BYU study: Halley’s comet first observed by ancient Greeks?

  • Ancient Greeks reported seeing a comet in 466 B.C.
  • Computer models show that Halley's comet would have been passing Earth at that time.
  • This pushes back the earliest observation of the famous comet more than 200 years.

Provo, Utah – Two BYU researchers combined their specialties of astronomy and ancient philosophy to connect an ancient Greek report of a comet in 466 B.C. with complex astronomical calculations that show it was likely the famous Halley’s comet.

            The research pushes back the earliest recorded sighting of Halley’s comet more than 200 years. Daniel W. Graham, professor of philosophy, and Eric Hintz, professor of physics and astronomy, published their article in the Journal of Cosmology.

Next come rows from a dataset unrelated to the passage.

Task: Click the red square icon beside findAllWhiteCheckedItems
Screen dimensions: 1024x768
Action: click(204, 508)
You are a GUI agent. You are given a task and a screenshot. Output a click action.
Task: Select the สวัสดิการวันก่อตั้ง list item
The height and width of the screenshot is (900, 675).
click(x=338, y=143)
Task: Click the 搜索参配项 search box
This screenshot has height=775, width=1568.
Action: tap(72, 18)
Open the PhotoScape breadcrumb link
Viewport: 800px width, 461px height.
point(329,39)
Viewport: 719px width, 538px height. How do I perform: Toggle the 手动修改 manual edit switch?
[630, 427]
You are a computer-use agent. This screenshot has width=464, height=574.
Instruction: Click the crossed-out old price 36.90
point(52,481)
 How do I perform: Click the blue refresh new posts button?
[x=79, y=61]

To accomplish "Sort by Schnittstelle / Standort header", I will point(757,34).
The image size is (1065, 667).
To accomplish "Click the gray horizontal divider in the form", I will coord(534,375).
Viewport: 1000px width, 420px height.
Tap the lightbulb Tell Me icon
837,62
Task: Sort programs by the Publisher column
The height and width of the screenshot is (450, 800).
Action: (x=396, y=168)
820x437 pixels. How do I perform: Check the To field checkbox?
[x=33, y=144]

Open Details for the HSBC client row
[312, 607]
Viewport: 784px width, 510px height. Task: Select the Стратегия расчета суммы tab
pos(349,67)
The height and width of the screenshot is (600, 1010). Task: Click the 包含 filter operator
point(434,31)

            Comets have regular orbits in the shape of elongated ellipses.  Halley’s comet returns to the sun every 75 or 76 years, but the gravitational attraction of planets can affect its path and speed up or slow down its passage.  Computer models taking account of gravitational disturbances have been used to calculate the appearances of Halley’s comet, both past and future.

            Graham and Hintz determined that ancient Greek reports of a comet appearing at the same time a meteor struck Greece matched up with the expected path of the comet as determined by computer modeling.  Graham, who is chair of the Department of Philosophy, did the historical research, and Hintz, who is an astronomer, reconstructed the path of the comet using computer models. 

            Prior to this research, the earliest known appearances, in 87 B.C., 164 B.C. and 240 B.C., have been supported by Babylonian and Chinese astronomical records. The Greeks recorded a number of comet sightings, some of them found in Aristotle’s works, but they did not provide the same detailed observations as Chinese and Babylonian astronomers.  But several reports from ancient Greek sources provide helpful data about the comet and meteor in question.

            Greek sources connected the comet and the meteor with the theory of Anaxagoras, a Greek philosopher and scientist who lived from about 500 to 428 B.C. and spent thirty years in Athens.  Anaxagoras theorized that the heavenly bodies were rocky or earthy masses held in orbit by a cosmic whirl; if they were disturbed in their orbits they could fall to Earth.  When a meteor fell to earth in broad daylight, the event was taken as confirmation of his scientific theory.  Some ancient sources assumed the meteor that fell was a piece of the comet.  Shooting stars were seen at the same time as the comet, which may have been debris from the comet’s tail as it passed over the Earth.